While we did not get to take in any of the official sights on our first day, our numerous train rides did lead us to see something that the Japanese are known for: a drunk businessman on the train who was stumbling around and harassing everyone.  Generally regarded as one of the safest countries in the world from a crime perspective, this is oddly enough one of the "dangers" they warn you about in the travel guides.  If the drunk people in Inuvik were as friendly as the railway drunks in Tokyo, I would have a lot less headaches in my life. 
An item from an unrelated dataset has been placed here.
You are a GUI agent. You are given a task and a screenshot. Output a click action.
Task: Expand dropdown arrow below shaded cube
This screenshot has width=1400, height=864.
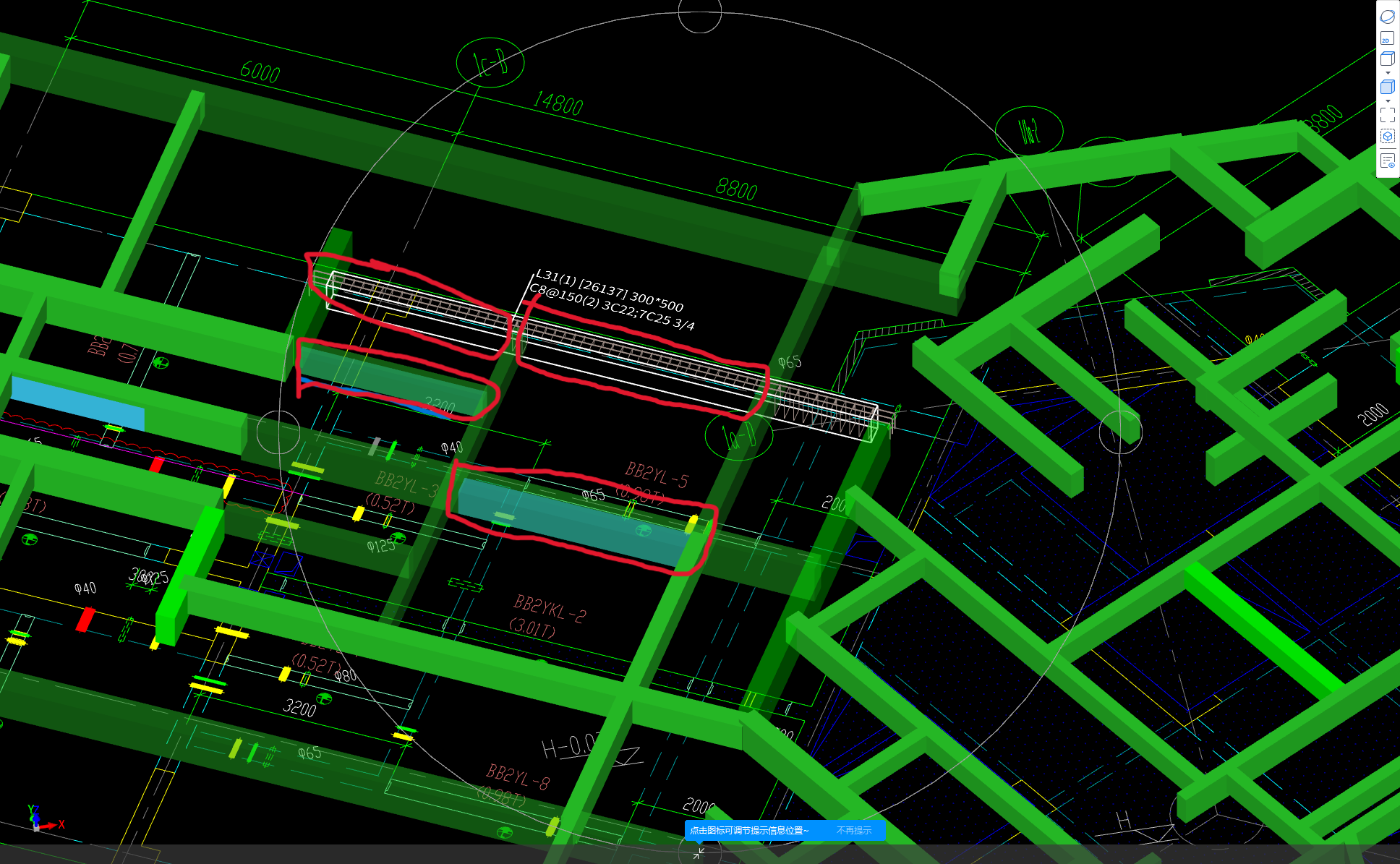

Upon emerging from the mail/rail station that our hotel was named after, we quickly gave up on the notion of walking to our hotel in the rain and hailed a cab.  We felt kind of foolish when we realized that our hotel was right around the corner, but after over 20 hours in transit, we just wanted a place to rest our heads.  And what a place it was! With my mom now quite agitated and all of us getting cranky and tired, we were handed the keys to our two rooms on the 12th floor.  As soon as these were presented to me, I knew it was not going to go over well with my mother.  For one, we had specifically asked for rooms on low floors when we booked, and two, they informed me that the stairs were for emergency use only.  This quickly led to my mom getting extremely pissed off and proclaiming that she could not get in the elevator and we would have to find somewhere else to stay.  After some more gentle arguing/talking with the hotel front desk, we were told that we were shit-out-of-luck and there was nothing we could do.  My mother, God bless her heart, finally made it up the elevator with some gentle persuasion and reassurances from the rest of us, but in the true spirit of the day this was only the beginning of our claustrophobia  issues.  Walking into our rooms, we were greeted by the smallest hotel rooms I have ever seen.  The "double beds" were only slightly larger than one of those children's racecar beds. The bathrooms were roughly the same size as your average airplane shitter, and just to push my mother's claustrophobia into a full-scale panic attack, none of the windows were able to open.  All I can say is that first night I sure am glad I was shacked up with Peter the Pork Chop and my girlfriend was with my mother! 

Eventually my mom did calm down and we were all able to go out to McDonald's for our first taste of Japanese cuisine.  This was followed by what would be one of many trips to 7/11 to stock up on some booze for hotel room consumption.  The four of us spent the rest of the evening unwinding and taking in the most fabulous of sights: the Japanese toilet.  Having seen bidets before, I must confess I have never seen anything quite like a Japanese one.  Our toilet came equipped with a whole slew of buttons and a robotic, moving arm that sprays a fountain of water up your ass if you so desire.  Peter and I proceeded to test it out by spraying water across the bathroom and laughing like little kids.  Yes, the Asian leg of my 100 day vacation was officially underway!